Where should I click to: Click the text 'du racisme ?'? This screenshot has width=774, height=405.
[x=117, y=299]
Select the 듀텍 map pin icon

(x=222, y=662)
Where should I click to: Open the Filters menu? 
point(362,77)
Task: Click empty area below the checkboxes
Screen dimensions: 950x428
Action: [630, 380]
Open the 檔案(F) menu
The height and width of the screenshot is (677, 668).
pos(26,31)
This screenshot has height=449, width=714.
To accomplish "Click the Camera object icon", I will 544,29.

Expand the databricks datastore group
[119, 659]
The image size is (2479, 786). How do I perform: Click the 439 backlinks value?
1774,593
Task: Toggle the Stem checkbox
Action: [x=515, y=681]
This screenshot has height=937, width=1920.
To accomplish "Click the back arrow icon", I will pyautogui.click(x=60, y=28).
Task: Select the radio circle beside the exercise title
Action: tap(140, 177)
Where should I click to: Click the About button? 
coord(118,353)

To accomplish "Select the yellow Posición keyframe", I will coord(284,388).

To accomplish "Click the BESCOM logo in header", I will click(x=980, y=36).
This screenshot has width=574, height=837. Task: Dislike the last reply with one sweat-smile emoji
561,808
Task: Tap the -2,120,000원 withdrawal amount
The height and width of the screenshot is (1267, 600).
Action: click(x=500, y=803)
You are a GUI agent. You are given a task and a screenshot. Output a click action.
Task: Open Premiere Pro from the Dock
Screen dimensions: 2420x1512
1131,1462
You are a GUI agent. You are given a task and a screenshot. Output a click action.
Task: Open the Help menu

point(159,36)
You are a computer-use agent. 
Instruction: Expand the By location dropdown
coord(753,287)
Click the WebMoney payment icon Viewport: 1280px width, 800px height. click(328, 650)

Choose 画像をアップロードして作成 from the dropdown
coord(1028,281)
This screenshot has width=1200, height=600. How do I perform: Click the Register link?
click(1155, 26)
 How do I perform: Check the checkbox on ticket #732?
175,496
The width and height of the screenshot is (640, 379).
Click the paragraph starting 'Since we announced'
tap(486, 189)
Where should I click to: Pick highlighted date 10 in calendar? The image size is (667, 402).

*What the task asks*.
Carry over the entries starting at the line that contains "Click the WebMoney" and ending at the end of the entries, requests included. Add -107 to every coordinate in the answers and change no other numbers.

*Answer to the exercise*.
Click the WebMoney payment icon Viewport: 1280px width, 800px height. click(221, 543)

Choose 画像をアップロードして作成 from the dropdown
coord(921,174)
This screenshot has width=1200, height=600. How do I perform: Click the Register link?
click(1048, -81)
 How do I perform: Check the checkbox on ticket #732?
68,389
The width and height of the screenshot is (640, 379).
Click the paragraph starting 'Since we announced'
tap(379, 82)
Where should I click to: Pick highlighted date 10 in calendar? The image size is (667, 402).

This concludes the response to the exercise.